As we talked about earlier, there are many components that make up your motherboard. All of these components need to be told what to do and they need a translator, so that the various models of each type of component can all be talked to in the same way. Think of a standard language, English for example, and we all talked to other countries via a translator. These translators are called "drivers". The vendor of a particular product has to make a driver so that their software can be talked to by the operating system in the operating system's own language.

CLI vs GUI

There are two different ways your PC can be interacted with. One is via a CLI (or Command Line Interface) and the other is GUI (Graphical User Interface). We are used to operating systems that have GUI's but not all of them do. As a matter of fact, most linux servers (i.e. not workstations that users work on) are CLI only and are managed 100% via a CLI.
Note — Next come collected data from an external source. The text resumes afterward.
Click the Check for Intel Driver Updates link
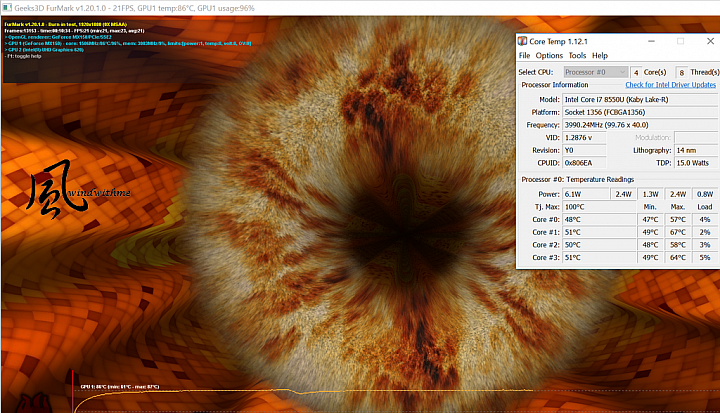Viewport: 720px width, 413px height. pos(670,85)
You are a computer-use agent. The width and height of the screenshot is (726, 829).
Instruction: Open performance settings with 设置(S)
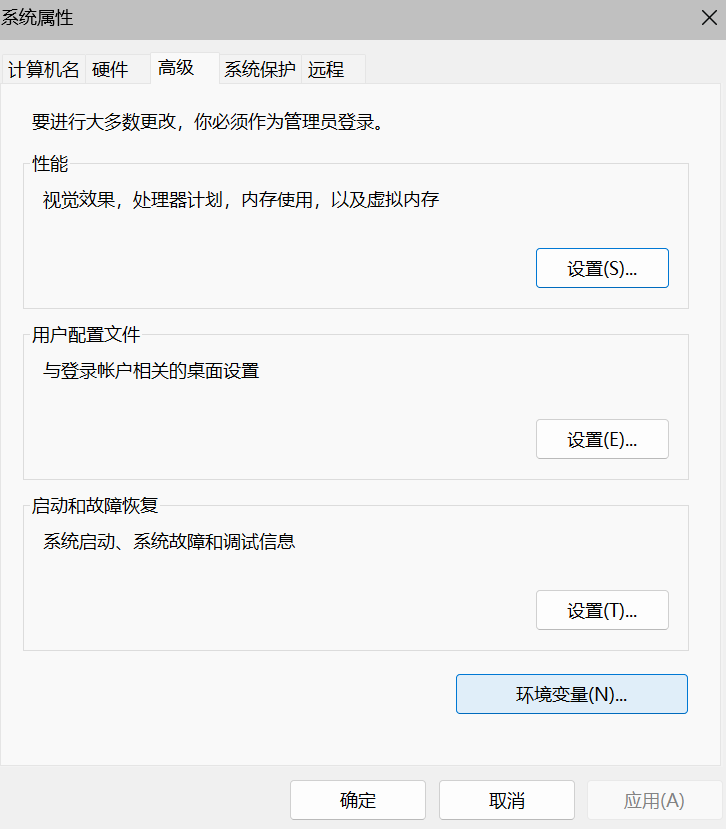pos(602,268)
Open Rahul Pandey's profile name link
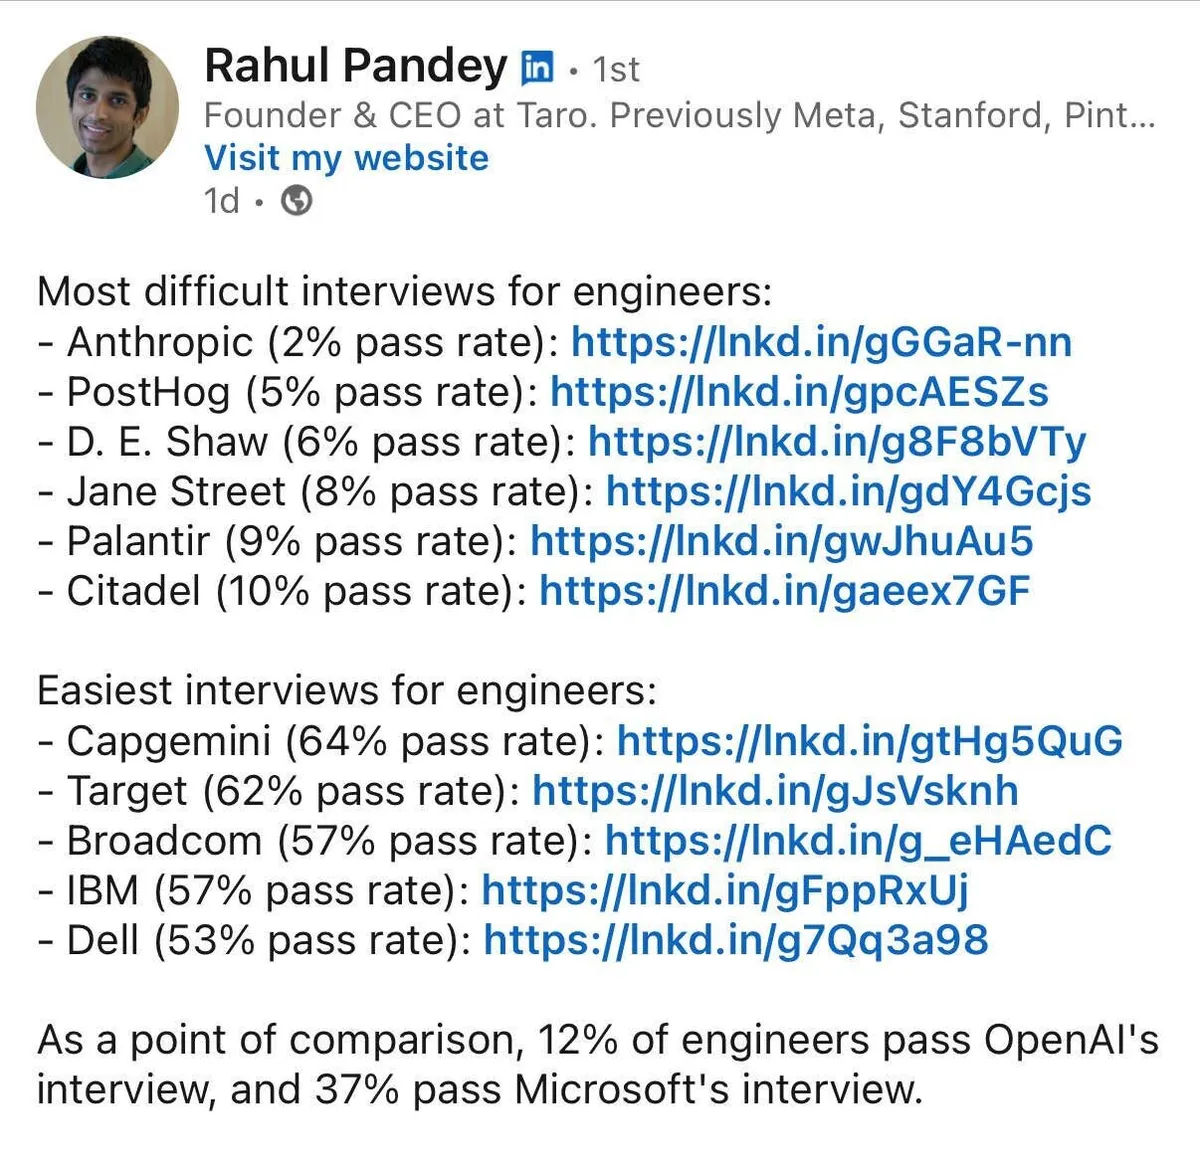Screen dimensions: 1200x1152 (355, 67)
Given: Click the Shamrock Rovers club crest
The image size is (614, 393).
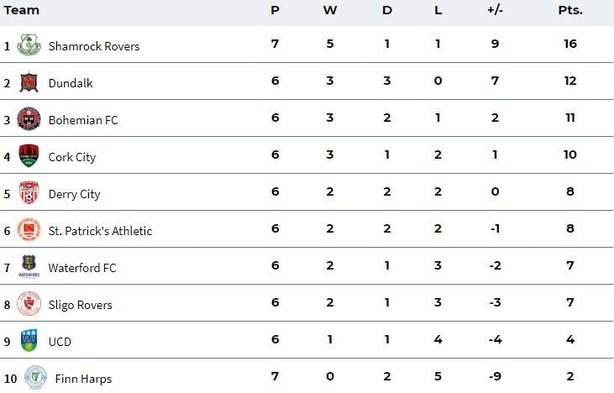Looking at the screenshot, I should pos(29,45).
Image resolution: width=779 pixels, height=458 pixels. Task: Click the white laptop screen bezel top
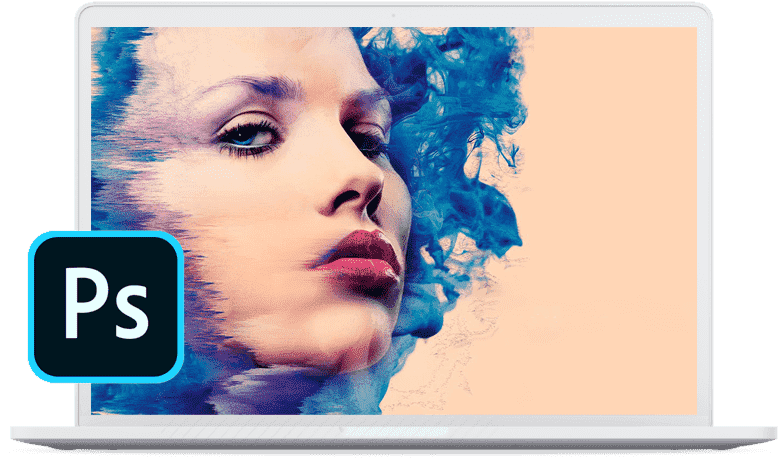click(x=394, y=15)
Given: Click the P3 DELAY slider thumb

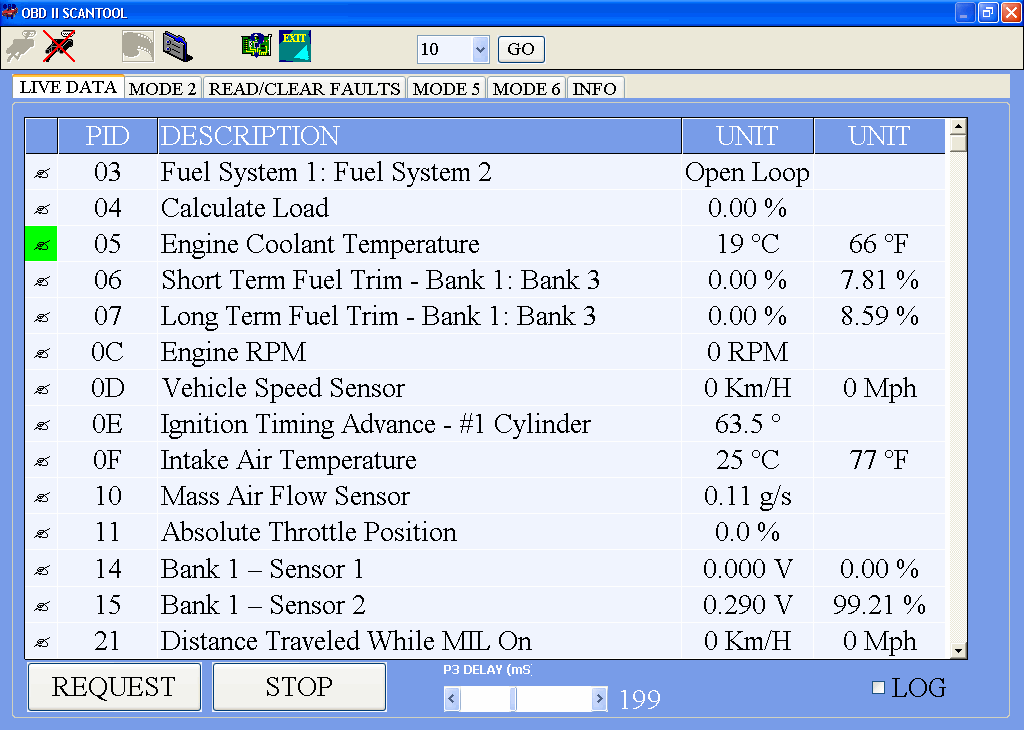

We are all familiar with GUI's, but some are not familiar with CLI's. Most GUI operating systems (if not all) have a CLI that can be pulled up as a window. This is typically called a "terminal emulator" (more on that later). A CLI is an interface managed 100% vai text. You don't use your mouse, only the keyboard, and everything action is a command (word/phrase typed into the CLI) with some other parameters given to it.

File System

Hard drives (and other storage devices) are nothing more than gian blobs of data smashed together. If you could somehow see the 1's and 0's written to a disc, and you could even read binary as a computer does, you still would have no idea what you were looking at, because there are so many pieces of information shoved together and even dispersed across the disk in fragments.

A file system is the organizational system behind your hard drive. This is how the data is organized and kept track of on the system. There are many different file systems that exist. For Windows, it's NTFS, for linux, ext4. Most flash drives are fat32. You may have noticed these if you have evered formated a flash drive. Usually, your system will ask you what file system you want to format it to.

  • File vs Directory

    Regardless of the file system, they are all, for the most part, a tree-like structure of directories (folders) and files. Below is an example directory structure that we will be using in a future section.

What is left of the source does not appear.